We tried out a car boot sale in Burscough. Here’s what we found out.
1 year ago
The cost of living crisis is biting for most of us at the moment.
With further energy price rises announced last week most of us are looking for new ways to make our money stretch a bit further.
Why not try to make a bit of extra cash out of the stuff you have at home that you haven’t used for a couple of years and sell it at a car boot sale?
Here’s what we found out when we made the short trip out to West Lancashire and one of the busiest car boot sales in the area in Burscough.
The 4am alarm call on a Sunday morning was a shock but the early bird definitely does catch the worm when it comes to car boot sales and we’d been advised it was worth the pain.
We joined the queue to get into Burscough car boot sale, just off the main A59 between Liverpool and Preston, shortly after 5am and paid £12 entry for our car and were directed to a space.
It was already really busy, and not just with sellers.
We were hardly out of the car when we were being approached by buyers. Old video games seemed to the the order of the day. Luckily we had a few of them and had sold them all by 6.30am. Men’s trainers were also in demand. Sadly we hadn’t managed to sneak any of them out of the house. Next time.
Given the time of day, and year, it was lucky we’d packed a torch to help us set up our fold out table and arrange our wares.
We had a mixture of clothes, costume jewellery, kitchen items, shoes, books and toys. Price wise we’d done some research at local charity shops and tried to be competitive and fair. We hadn’t bargained for the amount of haggling people are prepared to do though. So be prepared! In our experience people expect real bargains at these sales, and who can blame them with the price of everything else at the moment.

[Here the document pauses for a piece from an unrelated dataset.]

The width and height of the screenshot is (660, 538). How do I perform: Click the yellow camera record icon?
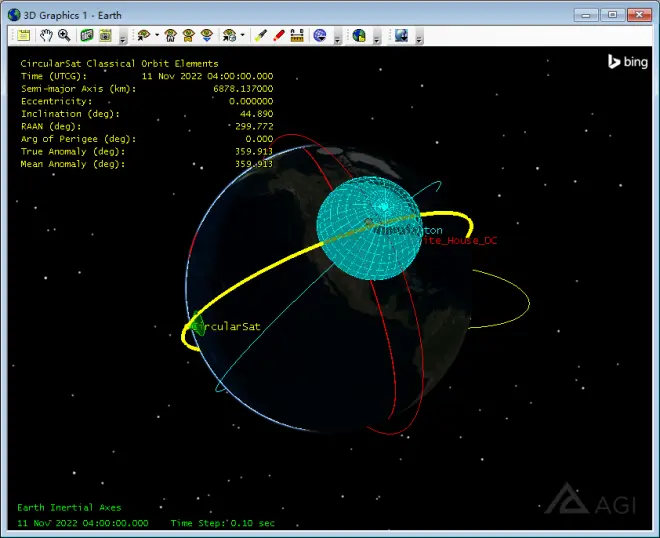pyautogui.click(x=105, y=36)
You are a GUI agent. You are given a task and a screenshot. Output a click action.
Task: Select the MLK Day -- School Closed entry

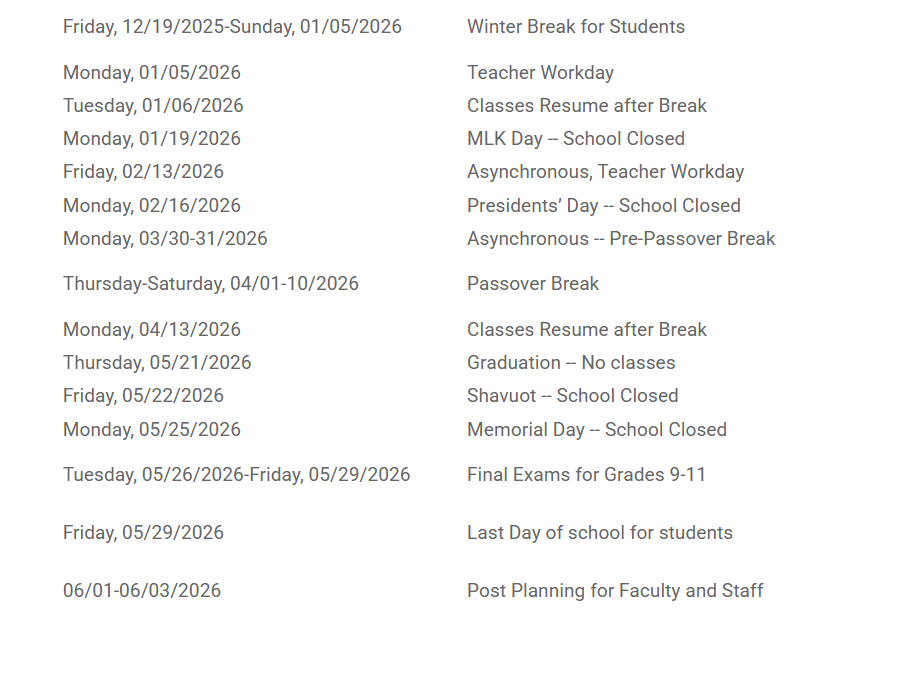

By 7am the early customers had disappeared off quickly with their big bags stuffed full of bargains and things went a bit quiet.
Then the families started arriving.
Three or four generations started mooching round the dozens of stalls and it was fascinating to see what sold.
Our next door car had a reptile tank on offer, the man opposite had boxes of old tools and spare parts and people were rummaging through before leaving with various odd bits of unidentifiable metal to our untrained eyes.
Elsewhere, clothes, bags, pictures, mirrors and the rest of the contents of people’s lofts were all on offer. There are also some stalls selling new household goods and plants. The amount of stalls really surprised us, as well as the range on offer.
The smell of the nearby food stall tempted us for an early breakfast and the bacon and egg rolls were reasonable and didn’t eat into our profits too much. Just make sure you remember your hand sanitiser after handling all that spare change from people’s pockets though.
So how did we get on?
Between two of us we made £120 which we were pleased with. We’d also managed to get rid of good quality and hardly worn clothes the kids have grown out of, toys and books they don’t want any more, unused birthday cards, dog accessories and some unwanted birthday and Christmas gifts.
The best sale of the day was definitely a doll’s house – even with missing stairs we had two buyers competing for it.
We had no expectations about how much we’d sell and after deducting the entry fee we were pleased with our morning’s work.
We’re already planning one more sale in early September before it gets too cold (we’re not professional car booters). This time we’re planning to head to either Robbins Island in Lydiate, or Bootle, behind the Merton pub, which claims to be Liverpool’s best.
Nothing wrong with trying to make a bit of extra money for Christmas presents. And we were back in bed by 12.30pm for a nap!